Our investigation revealed two key facts about the Jenkins API:

1. API Tokens are Required: Jenkins blocks password-based authentication for most of its API, especially high-security endpoints like /scriptText. The correct way to authenticate is with an API Token.
2. urllib Auth is Complex: Our attempts to use urllib's "smart" handlers (like HTTPBasicAuthHandler and HTTPCookieProcessor) created a state-management conflict. The handlers would send a session cookie and a token, or a token and a crumb, confusing the server and resulting in a 403.

The solution was to stop being "smart" and to be explicit. We must manually build the Authorization: Basic header ourselves and send only that. This is the most direct and reliable way to authenticate.

Action 1: Manually Generate an API Token

First, we must generate the API token for our admin user. JCasC cannot do this for us.

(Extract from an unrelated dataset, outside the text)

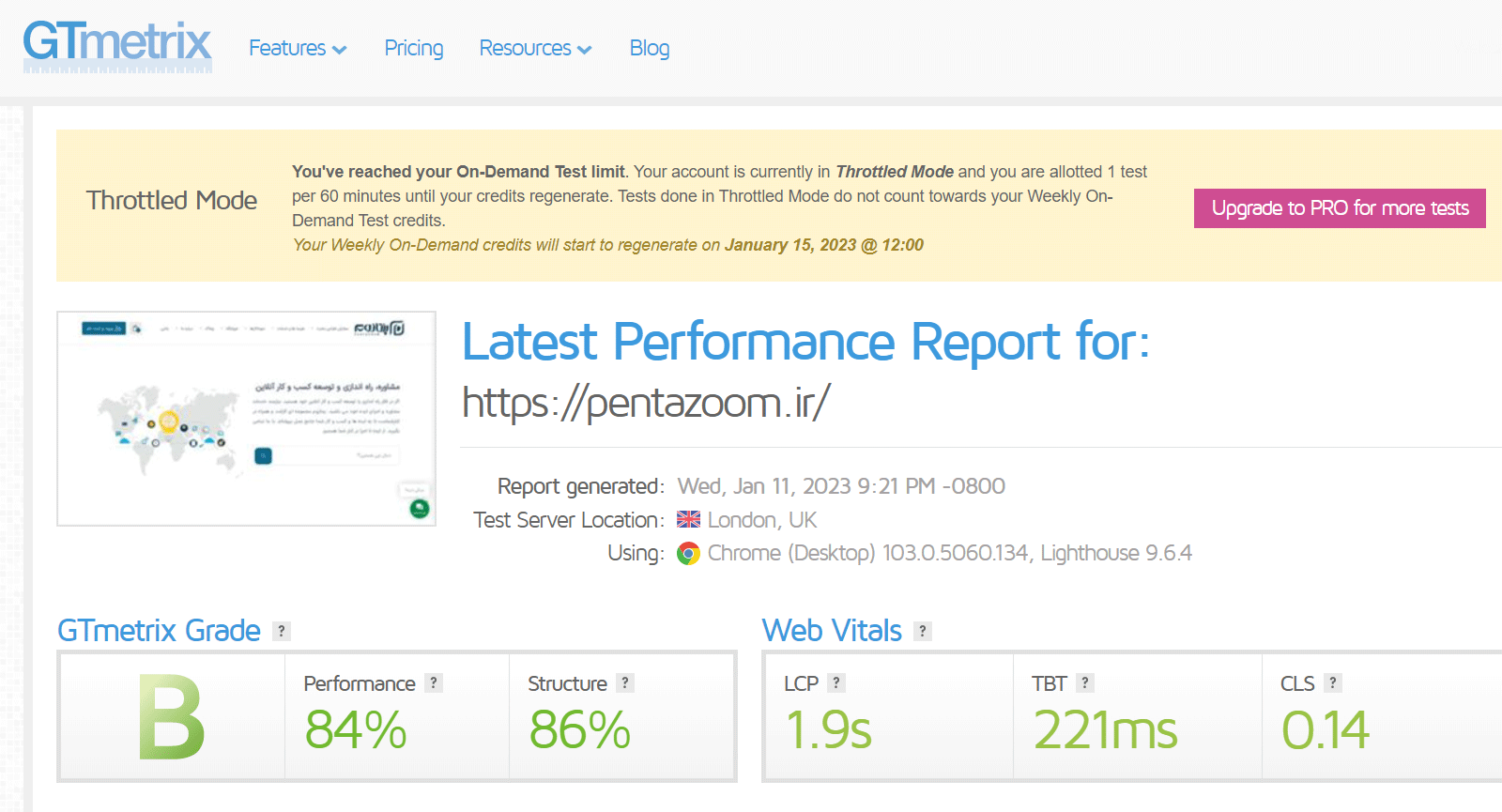Go to the Blog page

649,48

1. In the Jenkins UI, click your admin username (top right).
2. In the left-hand sidebar, click Security.
3. Find the "API Token" section.
4. Click "Add new Token", give it a name (like admin-api-token), and click "Generate".
5. Copy the generated token immediately. You will not see it again.
6. Open your jenkins.env file (in your 0008_... article directory) and add this token as JENKINS_API_TOKEN. (Our 01-setup-jenkins.sh already added GITLAB_CHECKOUT_TOKEN, but we must add this one manually).

Action 2: Run the Verification Script

The following script, 04-verify-jenkins.py, is our final, working solution. It reads the JENKINS_API_TOKEN from our jenkins.env file, manually base64-encodes it into a Basic Auth header, and sends it with a simple Groovy script to test our access.

#!/usr/bin/env python3

import os
import ssl
import json
import urllib.request
import urllib.parse
import base64
from pathlib import Path

# --- Configuration ---
ENV_FILE_PATH = Path.cwd() / "jenkins.env"
JENKINS_URL = "https://jenkins.cicd.local:10400"
JENKINS_USER = "admin"

# --- 1. Standard Library .env parser ---
def load_env(env_path):
    """
    Reads a .env file and loads its variables into os.environ.
    """
    print(f"Loading environment from: {env_path}")
    if not env_path.exists():
        print(f"⛔ ERROR: Environment file not found at {env_path}")
        print("Please run '01-setup-jenkins.sh' first.")
        return False

    with open(env_path, 'r') as f:
        for line in f:
            line = line.strip()
            if line and not line.startswith('#') and '=' in line:
                key, value = line.split('=', 1)
                key = key.strip()
                value = value.strip().strip('"\'')
                os.environ[key] = value
    return True

# --- 2. Main Verification ---
def verify_jenkins_api(base_url, username, api_token):
    """
    Connects to Jenkins using a manually-crafted Basic Auth
    header (token) and attempts an authenticated API call.
    This method does not use or need a CSRF crumb.
    """

    print("Creating default SSL context...")
    # This proves our host's CA trust (from Article 2) is working
    context = ssl.create_default_context()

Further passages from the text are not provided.